With trade barriers being removed and driven by the scientific and technological revolution, the global economic integration based on the Global Value Chain (GVC) is already established. In order to analyze various economic phenomena happened within and across countries or regions on the GVC, it is very important to find and adopt appropriate database to illustrate the intricate inter-sector economic activities. In recent years, with the penetration of Complex Network theory in various disciplines, scholars found that the matrix structure of Input-Output (IO) data can be directly or slightly modified to be the adjacency matrix of the network models, which will be the basis of Social Network Analysis (SNA). Unfortunately, lots of related studies were negatively influenced by the features of IO network, which are the highly dense structure and the heterogeneous edge weight distribution.
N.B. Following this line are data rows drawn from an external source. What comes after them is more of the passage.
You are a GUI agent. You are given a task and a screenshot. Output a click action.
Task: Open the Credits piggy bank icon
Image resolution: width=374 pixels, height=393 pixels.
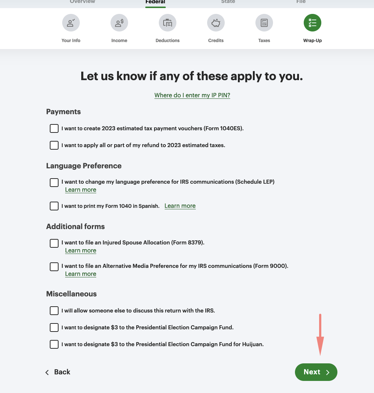216,23
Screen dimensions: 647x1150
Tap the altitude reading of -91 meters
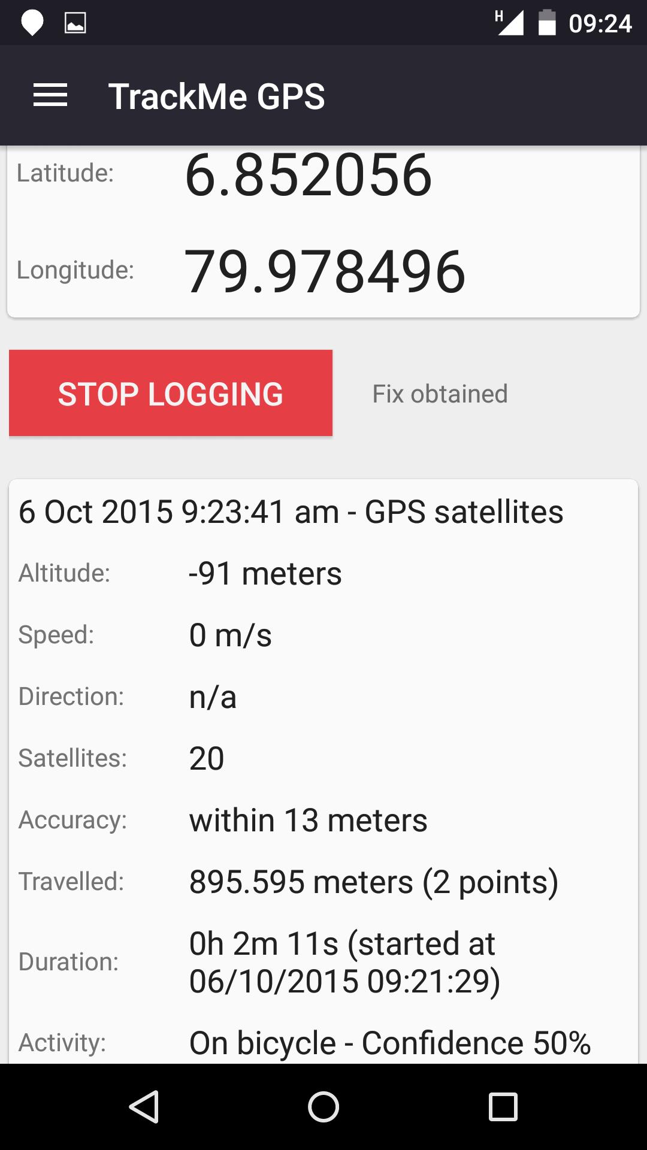click(265, 574)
For instance, the degree of each node is the same (equal to the maximum), so as the between centrality, closeness centrality, clustering coefficient, etc. Therefore, we need to propose effective methods to extract the backbone of IO network, by reducing the scale of network and retaining only the meaningful connections.
Ideally, we hope that the crucial information of network could be retained as much as possible with the decline of number of edges. Sometimes, a weighted edge is numerically insignificant but functionally significant, and reckless deletion will result in a useless broken structure. Therefore, the effective network backbone extraction method has to be a trade-off between the number of retained edges and the gross of retained weights.
In this paper, considering that the edges of the IO networks represent the flow of bilateral economic activities, we obtain the IO network backbones by retaining the Strongest Relevance Path Length (SRPL) (Xing et al., 2019) between industry sectors, which is called the Searching Paths (SP) method. In addition, there is an unequal relationship between inputs and outputs. We propose a new heuristic filtering algorithm Filtering Edges (FE) based on the assumption that a minority of edges hold the most weights in the network. The SP method and FE method come from global and local perspectives respectively, and both of them can converge naturally through algorithms rather than rely on artificial parameters.
The remainder of this paper is organized as follows: Section 2 contains the literature review and the shortcomings of the present study. Section 3 introduces the two methods and their mixed strategies, as well as the specific implementation process of network pruning. Section 3 describes the data and modeling process. Section 4 compares the method proposed in this paper with the existing classical methods. Section 5 is the conclusions, in which the main conclusions and further research direction of this paper are summarized.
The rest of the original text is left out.